Ci si trascina così, con parole di rito. Giorgia Meloni dopo l’incontro il presidente del Consiglio Ue, Charles Michel, ripete: “Mi sembra si sia creata una interlocuzione molto franca, molto positiva. Sono contenta di come sia andata questa giornata nella quale ho portato il punto di vista italiano. C’è la necessità di dare il prima possibile concretezza alla soluzione” sulla crisi dell’energia e “sul tetto del gas”. Tradotto: l’Ue conosce benissimo il problema ma la politica, che è roba diversa dal populismo, richiede intese sugli equilibri che hanno bisogno di tempo e di impegno.

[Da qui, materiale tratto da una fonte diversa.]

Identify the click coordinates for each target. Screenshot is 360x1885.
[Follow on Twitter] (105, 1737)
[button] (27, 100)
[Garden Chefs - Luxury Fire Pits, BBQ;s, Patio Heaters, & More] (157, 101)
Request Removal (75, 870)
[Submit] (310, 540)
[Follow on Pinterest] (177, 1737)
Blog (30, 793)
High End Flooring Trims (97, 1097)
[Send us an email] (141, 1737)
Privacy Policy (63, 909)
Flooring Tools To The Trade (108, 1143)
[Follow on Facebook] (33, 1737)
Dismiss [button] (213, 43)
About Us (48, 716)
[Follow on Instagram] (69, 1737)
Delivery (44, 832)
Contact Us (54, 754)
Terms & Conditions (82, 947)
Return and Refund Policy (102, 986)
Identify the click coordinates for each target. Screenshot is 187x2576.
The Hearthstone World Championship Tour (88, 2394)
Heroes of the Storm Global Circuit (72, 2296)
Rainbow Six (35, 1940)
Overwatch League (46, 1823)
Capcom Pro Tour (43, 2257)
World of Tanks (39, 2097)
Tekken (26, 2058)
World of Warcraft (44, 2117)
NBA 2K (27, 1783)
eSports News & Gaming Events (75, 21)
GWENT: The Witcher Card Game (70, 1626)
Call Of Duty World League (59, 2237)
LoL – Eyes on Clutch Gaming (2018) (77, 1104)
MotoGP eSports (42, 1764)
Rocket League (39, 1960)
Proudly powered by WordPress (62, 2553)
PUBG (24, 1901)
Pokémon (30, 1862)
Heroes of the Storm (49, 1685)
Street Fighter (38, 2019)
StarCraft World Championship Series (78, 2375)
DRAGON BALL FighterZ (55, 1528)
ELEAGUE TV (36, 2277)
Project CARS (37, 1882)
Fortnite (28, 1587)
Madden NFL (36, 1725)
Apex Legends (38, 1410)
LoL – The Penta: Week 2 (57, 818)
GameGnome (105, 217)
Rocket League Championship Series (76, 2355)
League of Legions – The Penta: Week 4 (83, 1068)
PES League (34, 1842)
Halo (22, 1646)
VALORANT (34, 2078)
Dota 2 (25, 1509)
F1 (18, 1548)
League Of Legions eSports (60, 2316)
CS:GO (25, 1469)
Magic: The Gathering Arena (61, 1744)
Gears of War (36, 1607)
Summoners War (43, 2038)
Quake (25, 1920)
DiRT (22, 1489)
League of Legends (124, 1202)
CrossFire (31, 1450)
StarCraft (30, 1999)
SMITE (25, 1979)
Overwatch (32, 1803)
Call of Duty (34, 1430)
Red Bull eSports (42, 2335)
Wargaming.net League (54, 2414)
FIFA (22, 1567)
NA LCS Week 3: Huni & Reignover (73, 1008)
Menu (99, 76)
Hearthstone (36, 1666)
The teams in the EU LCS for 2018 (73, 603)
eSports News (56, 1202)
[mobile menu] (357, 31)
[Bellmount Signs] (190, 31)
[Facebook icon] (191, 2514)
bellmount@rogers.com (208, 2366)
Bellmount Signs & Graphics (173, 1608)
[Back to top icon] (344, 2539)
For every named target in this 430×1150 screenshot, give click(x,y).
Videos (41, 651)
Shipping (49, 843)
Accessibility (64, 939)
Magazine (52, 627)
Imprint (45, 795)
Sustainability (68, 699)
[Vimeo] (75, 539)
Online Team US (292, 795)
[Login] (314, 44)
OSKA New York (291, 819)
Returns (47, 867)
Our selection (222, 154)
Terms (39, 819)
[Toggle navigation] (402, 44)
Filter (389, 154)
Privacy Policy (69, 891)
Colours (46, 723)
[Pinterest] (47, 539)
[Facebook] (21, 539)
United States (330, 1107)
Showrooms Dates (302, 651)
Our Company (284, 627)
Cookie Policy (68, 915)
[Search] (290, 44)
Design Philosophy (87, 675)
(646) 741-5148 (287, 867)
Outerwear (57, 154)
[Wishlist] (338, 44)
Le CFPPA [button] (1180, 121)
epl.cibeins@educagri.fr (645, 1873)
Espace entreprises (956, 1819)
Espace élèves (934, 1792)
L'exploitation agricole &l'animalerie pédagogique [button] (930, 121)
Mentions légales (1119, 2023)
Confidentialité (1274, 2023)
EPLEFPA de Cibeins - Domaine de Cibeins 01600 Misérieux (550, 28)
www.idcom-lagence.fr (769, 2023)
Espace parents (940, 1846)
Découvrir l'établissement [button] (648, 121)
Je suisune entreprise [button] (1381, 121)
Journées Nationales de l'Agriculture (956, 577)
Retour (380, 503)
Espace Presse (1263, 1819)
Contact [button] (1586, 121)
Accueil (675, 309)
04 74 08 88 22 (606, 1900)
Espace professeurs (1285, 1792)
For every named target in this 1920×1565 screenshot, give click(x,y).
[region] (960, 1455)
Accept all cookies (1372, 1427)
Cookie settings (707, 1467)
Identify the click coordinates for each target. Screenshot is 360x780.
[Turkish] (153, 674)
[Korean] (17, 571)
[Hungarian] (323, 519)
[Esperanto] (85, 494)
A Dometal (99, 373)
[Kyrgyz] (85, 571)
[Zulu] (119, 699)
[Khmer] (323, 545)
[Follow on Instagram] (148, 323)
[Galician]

Una realtà ben diversa dalle promesse della campagna elettorale farcite di soluzioni lampo che sarebbero uscite dal primo Consiglio dei ministri. Il colpo di genio, la maschera che cade, però è quando la presidente del Consiglio si avvicina ai microfoni e ci dice: “Credo che vedersi da vicino possa aiutare a cambiare la narrativa fatta sulla sottoscritta e sul governo italiano. Non siamo marziani, siamo persone in carne ossa. E dall’altra parte mi sembra che c’erano persone che avevano voglia di ascoltare”.

I nemici europei, i portatori dei poteri forti, i terribili assassini della libertà degli italiani, gli odiosissimi tecnocrati di Bruxelles da vicino le sono risultati persino simpatici. Giusto il tempo per le foto di rito, le strette di mano, e corrono tutti a cena.